Only the lines from the beginning of the data below through the line containing "Click the pencil" belong in the response, each copied exactly.

=====

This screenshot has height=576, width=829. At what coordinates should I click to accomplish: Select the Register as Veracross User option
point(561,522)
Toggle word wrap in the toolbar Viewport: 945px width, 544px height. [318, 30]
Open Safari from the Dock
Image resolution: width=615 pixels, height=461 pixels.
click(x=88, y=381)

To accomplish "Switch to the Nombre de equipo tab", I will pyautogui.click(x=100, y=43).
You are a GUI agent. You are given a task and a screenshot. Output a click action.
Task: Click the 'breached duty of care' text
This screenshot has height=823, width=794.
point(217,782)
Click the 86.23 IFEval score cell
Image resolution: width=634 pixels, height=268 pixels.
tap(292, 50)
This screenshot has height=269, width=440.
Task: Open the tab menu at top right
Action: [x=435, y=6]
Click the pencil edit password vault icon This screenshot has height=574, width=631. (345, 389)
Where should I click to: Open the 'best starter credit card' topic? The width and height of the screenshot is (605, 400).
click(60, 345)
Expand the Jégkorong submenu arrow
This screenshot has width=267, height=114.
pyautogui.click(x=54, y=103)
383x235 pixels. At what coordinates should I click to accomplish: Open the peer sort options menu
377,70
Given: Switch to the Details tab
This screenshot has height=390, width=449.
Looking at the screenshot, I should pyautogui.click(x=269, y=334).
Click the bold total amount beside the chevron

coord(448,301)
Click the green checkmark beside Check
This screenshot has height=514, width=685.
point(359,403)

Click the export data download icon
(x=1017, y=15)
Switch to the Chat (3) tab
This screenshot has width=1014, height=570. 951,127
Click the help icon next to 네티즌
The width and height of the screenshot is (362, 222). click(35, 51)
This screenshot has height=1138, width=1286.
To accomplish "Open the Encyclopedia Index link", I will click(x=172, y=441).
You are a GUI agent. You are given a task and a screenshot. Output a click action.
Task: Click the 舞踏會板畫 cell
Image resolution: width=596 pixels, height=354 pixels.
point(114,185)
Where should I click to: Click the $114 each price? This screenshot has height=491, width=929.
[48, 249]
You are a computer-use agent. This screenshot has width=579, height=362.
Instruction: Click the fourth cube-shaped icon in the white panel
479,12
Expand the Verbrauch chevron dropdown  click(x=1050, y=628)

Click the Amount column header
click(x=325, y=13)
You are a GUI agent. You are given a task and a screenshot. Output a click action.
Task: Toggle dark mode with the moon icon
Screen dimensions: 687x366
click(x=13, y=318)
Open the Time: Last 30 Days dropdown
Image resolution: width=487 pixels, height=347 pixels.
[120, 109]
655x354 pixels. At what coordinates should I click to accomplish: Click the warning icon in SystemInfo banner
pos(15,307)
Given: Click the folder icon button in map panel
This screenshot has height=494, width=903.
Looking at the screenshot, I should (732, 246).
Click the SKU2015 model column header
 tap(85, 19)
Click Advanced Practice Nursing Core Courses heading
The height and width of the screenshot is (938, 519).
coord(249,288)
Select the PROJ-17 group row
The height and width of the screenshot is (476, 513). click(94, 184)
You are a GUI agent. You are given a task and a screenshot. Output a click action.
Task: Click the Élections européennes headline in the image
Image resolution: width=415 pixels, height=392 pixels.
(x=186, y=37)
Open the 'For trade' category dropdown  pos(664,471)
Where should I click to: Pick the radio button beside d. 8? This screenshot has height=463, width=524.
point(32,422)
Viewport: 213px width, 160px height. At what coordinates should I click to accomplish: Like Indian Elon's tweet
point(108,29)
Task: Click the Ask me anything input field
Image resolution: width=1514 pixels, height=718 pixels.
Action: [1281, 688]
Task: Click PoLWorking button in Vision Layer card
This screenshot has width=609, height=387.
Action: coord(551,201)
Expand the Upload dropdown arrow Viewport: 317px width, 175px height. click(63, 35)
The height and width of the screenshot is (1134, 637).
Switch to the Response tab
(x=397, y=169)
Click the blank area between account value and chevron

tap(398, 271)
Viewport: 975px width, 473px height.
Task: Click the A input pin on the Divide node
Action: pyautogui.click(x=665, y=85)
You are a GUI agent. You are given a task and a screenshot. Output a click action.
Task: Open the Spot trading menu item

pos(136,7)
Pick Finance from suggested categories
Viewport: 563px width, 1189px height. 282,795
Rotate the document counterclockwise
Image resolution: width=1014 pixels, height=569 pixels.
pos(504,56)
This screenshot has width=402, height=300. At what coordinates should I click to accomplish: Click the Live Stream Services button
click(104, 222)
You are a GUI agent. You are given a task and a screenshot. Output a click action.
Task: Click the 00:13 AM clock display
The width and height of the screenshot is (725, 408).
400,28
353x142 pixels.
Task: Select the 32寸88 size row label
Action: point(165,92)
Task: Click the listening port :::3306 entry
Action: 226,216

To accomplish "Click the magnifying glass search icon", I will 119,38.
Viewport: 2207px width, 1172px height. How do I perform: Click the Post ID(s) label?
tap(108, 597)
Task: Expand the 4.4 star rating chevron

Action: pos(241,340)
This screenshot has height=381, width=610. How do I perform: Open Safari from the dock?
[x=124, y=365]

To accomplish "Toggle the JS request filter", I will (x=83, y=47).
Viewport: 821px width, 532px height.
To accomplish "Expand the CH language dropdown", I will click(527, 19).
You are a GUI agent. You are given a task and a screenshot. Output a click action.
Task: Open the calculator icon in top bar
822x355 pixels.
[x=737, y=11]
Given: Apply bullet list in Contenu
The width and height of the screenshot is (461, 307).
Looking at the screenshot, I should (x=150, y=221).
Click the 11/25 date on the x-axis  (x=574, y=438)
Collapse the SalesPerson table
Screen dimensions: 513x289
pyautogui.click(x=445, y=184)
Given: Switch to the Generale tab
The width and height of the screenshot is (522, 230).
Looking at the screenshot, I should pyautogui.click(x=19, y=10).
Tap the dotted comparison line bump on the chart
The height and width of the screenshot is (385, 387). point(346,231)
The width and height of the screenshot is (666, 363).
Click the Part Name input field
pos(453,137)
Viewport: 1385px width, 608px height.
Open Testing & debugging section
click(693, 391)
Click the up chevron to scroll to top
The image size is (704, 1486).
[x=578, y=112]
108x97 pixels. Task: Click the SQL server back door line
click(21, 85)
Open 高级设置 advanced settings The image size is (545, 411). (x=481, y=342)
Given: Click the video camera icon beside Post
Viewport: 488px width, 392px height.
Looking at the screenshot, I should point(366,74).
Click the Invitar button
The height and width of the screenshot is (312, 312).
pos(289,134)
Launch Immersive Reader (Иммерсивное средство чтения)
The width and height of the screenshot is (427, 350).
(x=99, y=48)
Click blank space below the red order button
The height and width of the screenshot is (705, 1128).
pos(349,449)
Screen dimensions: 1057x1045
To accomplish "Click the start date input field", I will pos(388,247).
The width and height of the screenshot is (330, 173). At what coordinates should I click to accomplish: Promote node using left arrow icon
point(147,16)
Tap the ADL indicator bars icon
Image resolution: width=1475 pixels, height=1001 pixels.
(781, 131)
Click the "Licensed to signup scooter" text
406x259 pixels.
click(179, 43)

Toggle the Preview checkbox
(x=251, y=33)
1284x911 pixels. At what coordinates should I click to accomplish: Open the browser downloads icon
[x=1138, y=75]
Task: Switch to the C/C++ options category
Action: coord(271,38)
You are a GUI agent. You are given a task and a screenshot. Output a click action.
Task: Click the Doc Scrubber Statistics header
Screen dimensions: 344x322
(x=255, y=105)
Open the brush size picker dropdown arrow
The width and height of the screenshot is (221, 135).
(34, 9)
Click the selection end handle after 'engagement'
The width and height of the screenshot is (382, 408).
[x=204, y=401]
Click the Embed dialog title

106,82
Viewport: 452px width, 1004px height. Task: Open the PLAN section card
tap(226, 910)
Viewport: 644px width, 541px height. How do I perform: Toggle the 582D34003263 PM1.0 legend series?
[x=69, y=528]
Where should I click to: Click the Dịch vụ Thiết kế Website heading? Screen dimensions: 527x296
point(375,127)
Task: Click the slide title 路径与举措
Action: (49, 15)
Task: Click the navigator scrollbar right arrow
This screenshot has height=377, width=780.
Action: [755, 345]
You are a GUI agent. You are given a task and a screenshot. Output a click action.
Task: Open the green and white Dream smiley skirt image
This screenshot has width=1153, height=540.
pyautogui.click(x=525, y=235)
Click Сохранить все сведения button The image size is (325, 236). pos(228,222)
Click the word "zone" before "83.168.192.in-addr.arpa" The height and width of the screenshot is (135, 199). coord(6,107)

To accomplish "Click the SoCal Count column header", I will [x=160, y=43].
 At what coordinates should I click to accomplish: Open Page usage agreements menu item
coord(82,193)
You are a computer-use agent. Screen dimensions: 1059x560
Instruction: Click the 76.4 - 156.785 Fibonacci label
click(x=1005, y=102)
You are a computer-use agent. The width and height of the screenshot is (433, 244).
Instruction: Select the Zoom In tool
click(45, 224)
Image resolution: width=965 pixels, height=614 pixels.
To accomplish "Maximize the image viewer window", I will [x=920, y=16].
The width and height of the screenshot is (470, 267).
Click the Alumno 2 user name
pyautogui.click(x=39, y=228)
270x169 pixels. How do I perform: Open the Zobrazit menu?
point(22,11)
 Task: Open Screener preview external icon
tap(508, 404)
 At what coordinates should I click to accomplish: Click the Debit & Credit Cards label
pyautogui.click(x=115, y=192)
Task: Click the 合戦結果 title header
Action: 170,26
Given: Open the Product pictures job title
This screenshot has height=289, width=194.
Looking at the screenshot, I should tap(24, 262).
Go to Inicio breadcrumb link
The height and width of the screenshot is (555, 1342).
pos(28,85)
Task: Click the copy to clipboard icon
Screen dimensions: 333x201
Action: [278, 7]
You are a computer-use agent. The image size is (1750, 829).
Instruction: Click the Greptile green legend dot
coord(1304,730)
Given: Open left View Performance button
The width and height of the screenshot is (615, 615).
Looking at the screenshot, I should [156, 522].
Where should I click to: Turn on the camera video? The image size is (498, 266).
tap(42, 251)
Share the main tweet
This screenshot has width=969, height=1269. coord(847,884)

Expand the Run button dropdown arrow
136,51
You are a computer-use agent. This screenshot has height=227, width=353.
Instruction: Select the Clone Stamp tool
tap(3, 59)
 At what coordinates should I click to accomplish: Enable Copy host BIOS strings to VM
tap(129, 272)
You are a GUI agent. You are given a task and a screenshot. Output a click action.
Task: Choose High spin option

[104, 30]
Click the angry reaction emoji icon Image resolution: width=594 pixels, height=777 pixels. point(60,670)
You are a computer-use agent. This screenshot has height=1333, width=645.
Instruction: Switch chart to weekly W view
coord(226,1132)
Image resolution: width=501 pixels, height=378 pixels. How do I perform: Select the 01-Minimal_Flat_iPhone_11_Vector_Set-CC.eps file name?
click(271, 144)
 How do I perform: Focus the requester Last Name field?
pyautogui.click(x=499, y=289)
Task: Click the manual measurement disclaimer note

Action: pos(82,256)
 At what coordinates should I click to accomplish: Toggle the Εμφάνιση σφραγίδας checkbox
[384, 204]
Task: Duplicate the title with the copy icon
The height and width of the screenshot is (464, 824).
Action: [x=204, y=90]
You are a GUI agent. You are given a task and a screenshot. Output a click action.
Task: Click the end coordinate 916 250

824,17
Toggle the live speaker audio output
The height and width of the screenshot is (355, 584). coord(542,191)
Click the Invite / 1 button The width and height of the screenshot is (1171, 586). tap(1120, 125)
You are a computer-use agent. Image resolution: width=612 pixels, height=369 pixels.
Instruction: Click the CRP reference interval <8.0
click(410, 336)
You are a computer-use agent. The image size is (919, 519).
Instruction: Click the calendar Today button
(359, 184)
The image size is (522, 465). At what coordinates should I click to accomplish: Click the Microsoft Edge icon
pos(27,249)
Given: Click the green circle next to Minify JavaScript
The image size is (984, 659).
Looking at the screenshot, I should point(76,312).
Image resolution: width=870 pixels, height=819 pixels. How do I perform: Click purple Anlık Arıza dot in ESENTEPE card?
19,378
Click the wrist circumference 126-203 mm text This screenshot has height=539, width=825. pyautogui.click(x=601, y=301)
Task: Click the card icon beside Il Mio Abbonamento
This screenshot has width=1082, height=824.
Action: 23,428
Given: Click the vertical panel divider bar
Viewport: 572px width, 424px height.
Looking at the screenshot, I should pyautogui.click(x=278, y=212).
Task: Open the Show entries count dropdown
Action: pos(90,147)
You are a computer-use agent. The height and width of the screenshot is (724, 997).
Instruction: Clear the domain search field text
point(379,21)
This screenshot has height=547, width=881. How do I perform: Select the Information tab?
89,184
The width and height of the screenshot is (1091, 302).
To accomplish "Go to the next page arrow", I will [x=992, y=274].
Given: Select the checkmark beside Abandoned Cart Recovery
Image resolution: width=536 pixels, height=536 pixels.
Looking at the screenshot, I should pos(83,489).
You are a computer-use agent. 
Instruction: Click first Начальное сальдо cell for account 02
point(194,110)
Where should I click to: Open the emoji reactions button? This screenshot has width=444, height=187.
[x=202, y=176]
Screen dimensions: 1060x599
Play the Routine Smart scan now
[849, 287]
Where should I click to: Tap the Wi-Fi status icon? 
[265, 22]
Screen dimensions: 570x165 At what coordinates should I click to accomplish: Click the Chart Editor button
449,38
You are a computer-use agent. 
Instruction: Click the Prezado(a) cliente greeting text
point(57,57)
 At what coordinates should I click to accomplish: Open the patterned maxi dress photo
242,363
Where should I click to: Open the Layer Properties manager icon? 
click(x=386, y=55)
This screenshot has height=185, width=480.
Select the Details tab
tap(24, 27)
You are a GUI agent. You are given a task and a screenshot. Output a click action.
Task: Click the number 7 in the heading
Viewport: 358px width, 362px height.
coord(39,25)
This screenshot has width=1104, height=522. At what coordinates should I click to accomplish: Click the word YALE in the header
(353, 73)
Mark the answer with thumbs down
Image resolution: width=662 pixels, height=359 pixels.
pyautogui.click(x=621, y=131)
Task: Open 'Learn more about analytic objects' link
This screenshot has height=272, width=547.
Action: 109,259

=====

- **EXPECTED ANSWER**:
This screenshot has height=576, width=829. At what coordinates should I click to accomplish: Select the Register as Veracross User option
point(561,522)
Toggle word wrap in the toolbar Viewport: 945px width, 544px height. [318, 30]
Open Safari from the Dock
Image resolution: width=615 pixels, height=461 pixels.
click(x=88, y=381)

To accomplish "Switch to the Nombre de equipo tab", I will pyautogui.click(x=100, y=43).
You are a GUI agent. You are given a task and a screenshot. Output a click action.
Task: Click the 'breached duty of care' text
This screenshot has height=823, width=794.
point(217,782)
Click the 86.23 IFEval score cell
Image resolution: width=634 pixels, height=268 pixels.
tap(292, 50)
This screenshot has height=269, width=440.
Task: Open the tab menu at top right
Action: [x=435, y=6]
Click the pencil edit password vault icon This screenshot has height=574, width=631. (345, 389)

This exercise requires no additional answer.